As shown in FIG. 26, the mat sensor 108 extends along the sensor retaining plate 100 on the front side of the sensor retaining plate 100 in a state the insulator 108a faces the fore direction and the insulator 108c faces the aft direction of the vehicle. This makes it possible to detect which of the seventeen areas in the longitudinal direction of the mat sensor 108 a shock is applied to.

The mat sensor 108 and the collision position detection block 107c correspond to the collision position detecting device of the present invention.

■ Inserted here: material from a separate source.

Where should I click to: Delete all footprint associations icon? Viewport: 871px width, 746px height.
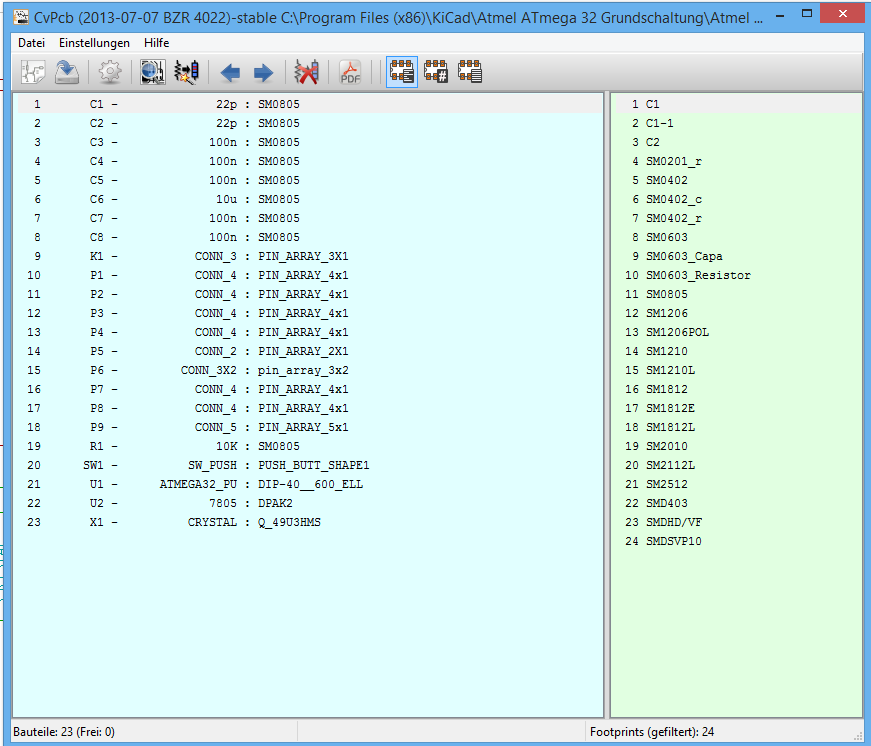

Next, the operation of the second embodiment will be described in detail. The other components other than the correcting block 107d of this embodiment operate in the same manner as in the first embodiment, and therefore an operation of the other components will not be described. A description will be provided below of the operation of the correcting block 107d for the output signal from the light receiving block 107b. As shown in FIG. 27, when any one pair of electrodes 108d and 108e in the right or left curved portion of the mat sensor 108 is turned on, the correcting block 107d outputs the same output signal, which is the same as the output signal outputted from the light receiving block 107b, without shifting the signal. When any one pair of electrodes 108d, 108e in one of the other portions of the mat sensor 108, other than the above curved portion, is turned on, the correcting block 107d shifts the output signal from the light receiving block 107b by a corresponding preset amount, and outputs the shifted signal.

Lastly, the advantage of the second embodiment will be described in detail. It is possible to correct the output signal from the light receiving block 107b more effectively by increasing the number of the collision position detection regions to seventeen in the present embodiment from five in the first embodiment. This makes it possible to further reduce the output signal variation among collision positions, thereby further improving the collision detection accuracy of the detection system.

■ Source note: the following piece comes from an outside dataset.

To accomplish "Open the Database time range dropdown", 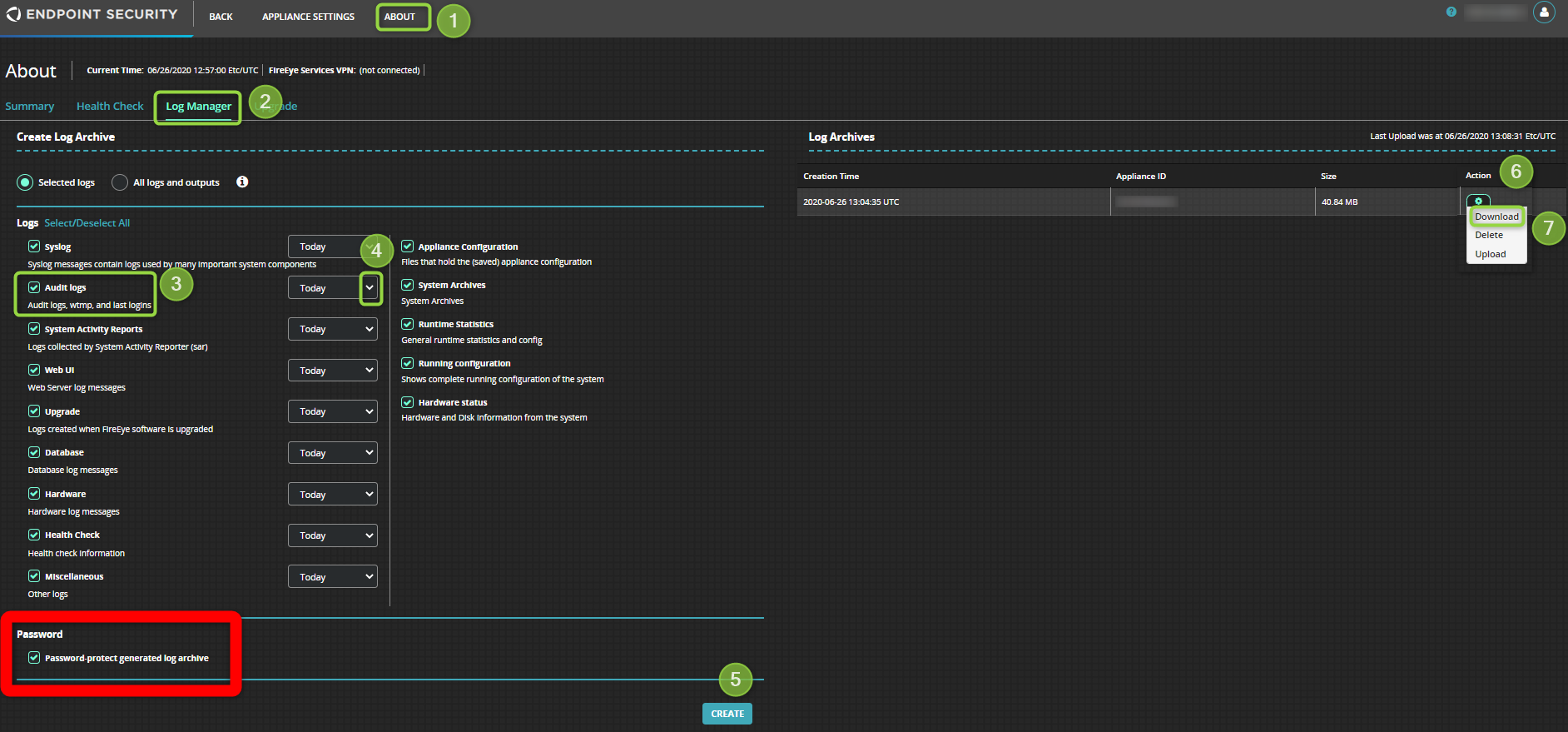I will (x=333, y=453).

In each of the two embodiments, the optical fiber sensor 101 is used as a sensor for sensing the magnitude of the collision shock. However, the sensor for sensing the magnitude of the collision shock is not limited to the optical fiber sensor 101 but may be a strain gauge, a pressure sensor, or an acceleration sensor, which can sense a collision shock likewise with similar advantage.

In each of the two embodiments, the pedestrian collision detection system 10 detects the pedestrian's collision with the front bumper 2 of the vehicle. However, the collision detection system according to the present invention is not limited to the pedestrian collision detection system 10 but can also be applied to any other collision objects than pedestrians, and to collisions in any other directions than the forward direction, such as a left-right direction collision, a backward collision.

Additional advantages and modifications will readily occur to those skilled in the art. The invention in its broader terms is therefore not limited to the specific details, representative apparatus, and illustrative examples shown and described.